Embracing the plant-based lifestyle in Malaysia

Moonlight Dragon Jelly Mooncakes

Moonlight Dragon Jelly Mooncakes

It was World Vegetarian Day yesterday, and I’m so glad to be celebrating with this blogpost!

It just so happens that this recipe also coincides with the Mid-Autumn Festival. This festival is an ancient Chinese tradition that used to involve the offering of full-moon-shaped foods to the heavens in gratitude for a bountiful harvest, as well as providing an opportunity for families to reunite. Although the reunions have stayed prominent, the festival is now more commonly associated with lanterns and mooncakes: very dense cakes usually made with sweet lotus seed paste, covered in a thin skin of pastry. It sometimes features salted egg yolks in the center. The cakes are traditionally enjoyed together with a cup of hot Chinese tea.

Over the past fifteen years or s0, I’ve seen mooncakes evolve into a hot annual trend, trading lotus paste for custard or ice cream, brown pastry for pastel-coloured ‘snow skin’, and featuring all sorts of contemporary ingredients like matcha, exotic nuts, durian and even truffle!

One of the major issues, that people have with mooncakes these days, is how high they are in fat and sugar. One seemingly demure mooncake can easily come up to ONE THOUSAND CALORIES.

And to think that I used to scoff mooncakes down whole during my Shaolin training days in China. I think that will the only time in my life I’d be able to get away with that.

The guilt is far from called for in this recipe. It’s just jelly in the shape of mooncakes. And they’re super pretty too.

This recipe uses mooncake jelly molds which I found in a bakery shop.

I’ve married two complementing flavours: the fresh, floral burst of red dragonfruit, to serve as the base as well as the ‘yolks’, encased in a lemongrass pandan jelly.

My tribute to the moon is also represented by the deep midnight blue tone of the lemongrass pandan jelly. This is achieved with dried butterfly pea flowers.
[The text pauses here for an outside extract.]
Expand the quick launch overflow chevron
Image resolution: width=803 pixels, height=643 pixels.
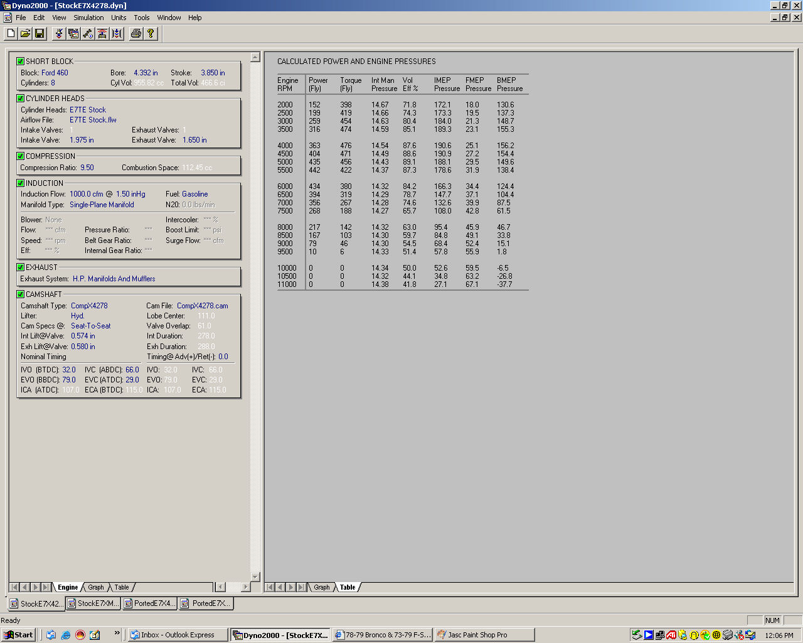(x=117, y=633)
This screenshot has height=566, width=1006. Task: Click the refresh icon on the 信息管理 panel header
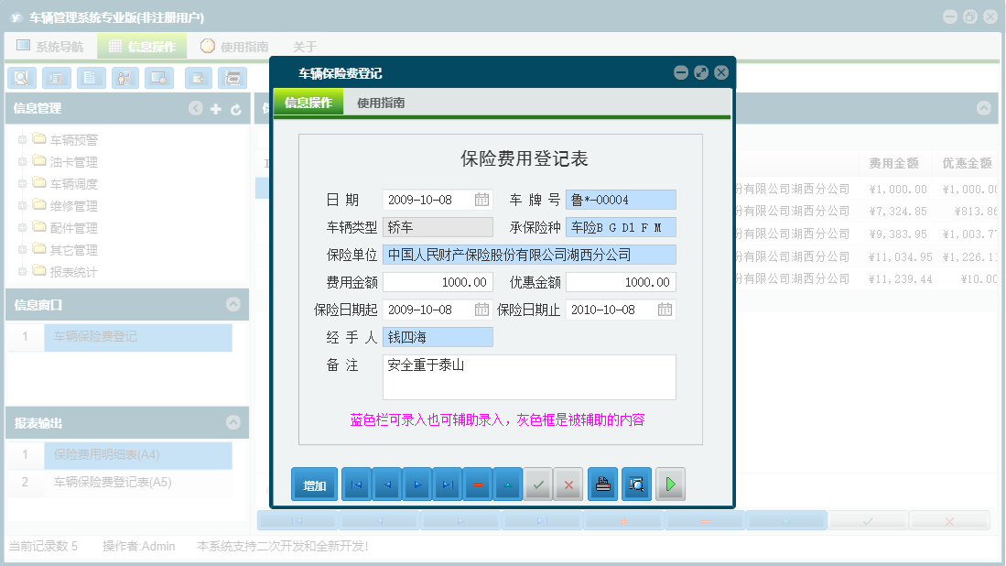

I get mine from my sister, Melanie, who sells these precious little things on her online shop Borneo Addict.

This recipe can also be made with agar jelly, although my personal preference is konnyaku, for its chewier consistency. It is extracted from the roots of the konjac plant, and is hailed for its high fibre content and having close-to-negligible calories. That means it fills you up, without fattening you up. This is the only occasion that I can make sense of the Savage Garden line, ‘I Knew I Loved You Before I Met You’.

Enjoy making these delicate jelly cakes for your Mid-Autumn celebrations, or any other day of the year with any other type of jelly mold!

And if by some mad reason you’re not convinced to make these yet, I’ve just found out something else.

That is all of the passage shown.